◆ DATA PROVIDED ◆
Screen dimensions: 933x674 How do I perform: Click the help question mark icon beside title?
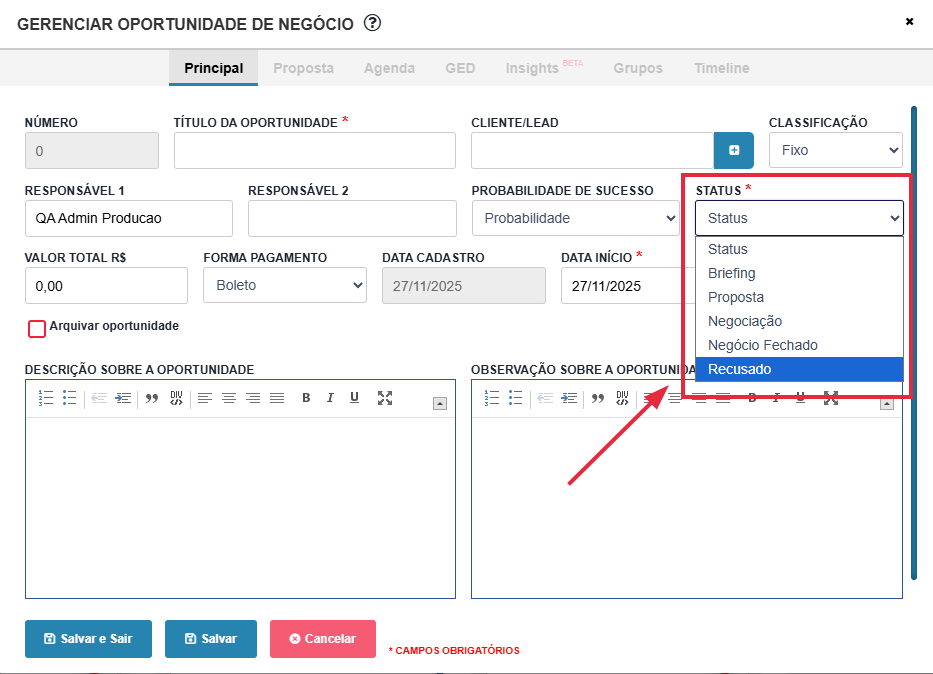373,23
==
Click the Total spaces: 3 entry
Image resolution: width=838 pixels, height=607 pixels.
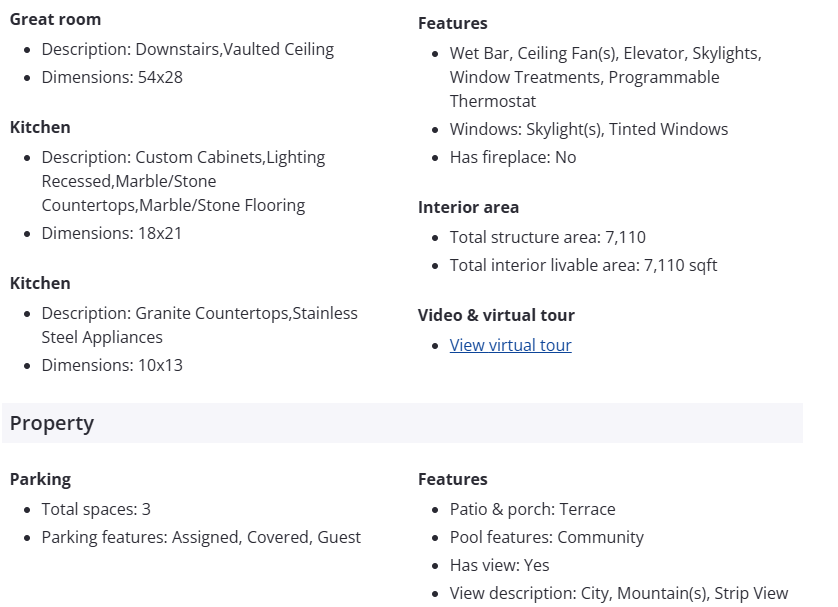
...
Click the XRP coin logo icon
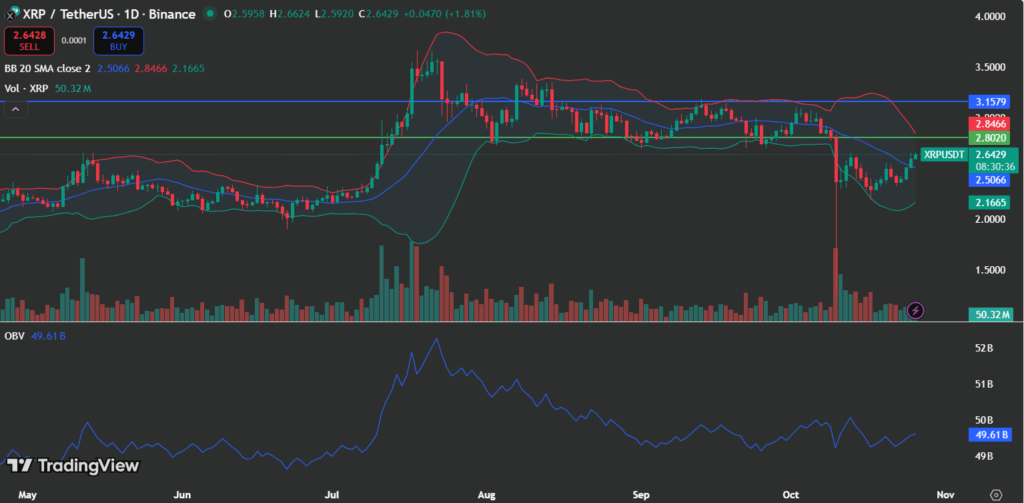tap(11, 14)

◆ WHAT IS BEING ASKED ◆
Of all the entries above, repeat only the lines from the line that has "Click the Total spaces: 3 entry" to the line that has "Image resolution: width=838", both lines included, exactly.

◆ WRITTEN ANSWER ◆
Click the Total spaces: 3 entry
Image resolution: width=838 pixels, height=607 pixels.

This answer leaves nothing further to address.